*** Exercise data ***
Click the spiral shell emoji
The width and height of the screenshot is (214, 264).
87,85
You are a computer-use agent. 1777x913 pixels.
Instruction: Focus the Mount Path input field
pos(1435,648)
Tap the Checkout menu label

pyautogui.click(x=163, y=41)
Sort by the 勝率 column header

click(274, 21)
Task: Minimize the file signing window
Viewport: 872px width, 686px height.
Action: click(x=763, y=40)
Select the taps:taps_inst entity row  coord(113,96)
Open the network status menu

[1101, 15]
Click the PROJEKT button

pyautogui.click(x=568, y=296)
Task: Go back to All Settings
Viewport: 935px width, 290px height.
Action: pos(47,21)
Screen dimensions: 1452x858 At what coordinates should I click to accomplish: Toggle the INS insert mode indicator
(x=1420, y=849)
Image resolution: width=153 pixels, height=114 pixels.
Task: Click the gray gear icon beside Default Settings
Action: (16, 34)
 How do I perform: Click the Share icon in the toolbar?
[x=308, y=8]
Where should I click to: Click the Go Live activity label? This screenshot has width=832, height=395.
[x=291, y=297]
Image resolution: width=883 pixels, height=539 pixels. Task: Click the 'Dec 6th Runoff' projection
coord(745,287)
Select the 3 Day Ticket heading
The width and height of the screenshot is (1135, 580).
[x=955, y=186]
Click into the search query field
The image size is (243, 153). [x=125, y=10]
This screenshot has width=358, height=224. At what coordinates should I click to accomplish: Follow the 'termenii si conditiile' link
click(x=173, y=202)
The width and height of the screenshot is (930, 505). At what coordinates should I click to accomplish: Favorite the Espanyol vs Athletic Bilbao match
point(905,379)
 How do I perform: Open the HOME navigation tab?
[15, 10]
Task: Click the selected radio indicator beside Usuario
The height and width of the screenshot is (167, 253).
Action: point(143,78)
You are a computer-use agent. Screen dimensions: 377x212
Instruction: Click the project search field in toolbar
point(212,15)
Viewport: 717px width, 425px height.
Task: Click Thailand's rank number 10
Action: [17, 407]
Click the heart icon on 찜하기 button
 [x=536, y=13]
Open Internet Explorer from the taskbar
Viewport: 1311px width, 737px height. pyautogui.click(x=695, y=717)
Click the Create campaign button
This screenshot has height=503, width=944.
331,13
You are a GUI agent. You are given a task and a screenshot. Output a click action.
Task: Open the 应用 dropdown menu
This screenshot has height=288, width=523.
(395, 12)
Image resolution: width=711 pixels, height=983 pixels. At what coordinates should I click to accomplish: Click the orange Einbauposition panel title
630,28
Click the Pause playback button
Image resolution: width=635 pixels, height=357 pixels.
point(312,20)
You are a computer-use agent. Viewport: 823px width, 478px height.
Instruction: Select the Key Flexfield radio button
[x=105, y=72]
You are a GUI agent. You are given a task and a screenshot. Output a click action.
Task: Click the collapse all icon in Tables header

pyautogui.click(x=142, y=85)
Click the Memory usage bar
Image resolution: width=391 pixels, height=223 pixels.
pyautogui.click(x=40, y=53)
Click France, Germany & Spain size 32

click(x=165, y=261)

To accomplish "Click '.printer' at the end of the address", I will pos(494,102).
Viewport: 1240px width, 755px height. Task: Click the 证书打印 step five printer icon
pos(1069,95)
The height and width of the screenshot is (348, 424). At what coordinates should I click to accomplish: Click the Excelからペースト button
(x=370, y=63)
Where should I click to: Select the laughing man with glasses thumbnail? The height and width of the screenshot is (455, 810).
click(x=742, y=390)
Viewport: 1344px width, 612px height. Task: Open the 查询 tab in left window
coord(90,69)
***
#### [Directions for this task]
Find all lines holding the word "computer" in the records above and copy them.

#### [Response to this exercise]
You are a computer-use agent. 1777x913 pixels.
You are a computer-use agent. Screen dimensions: 377x212
You are a computer-use agent. Viewport: 823px width, 478px height.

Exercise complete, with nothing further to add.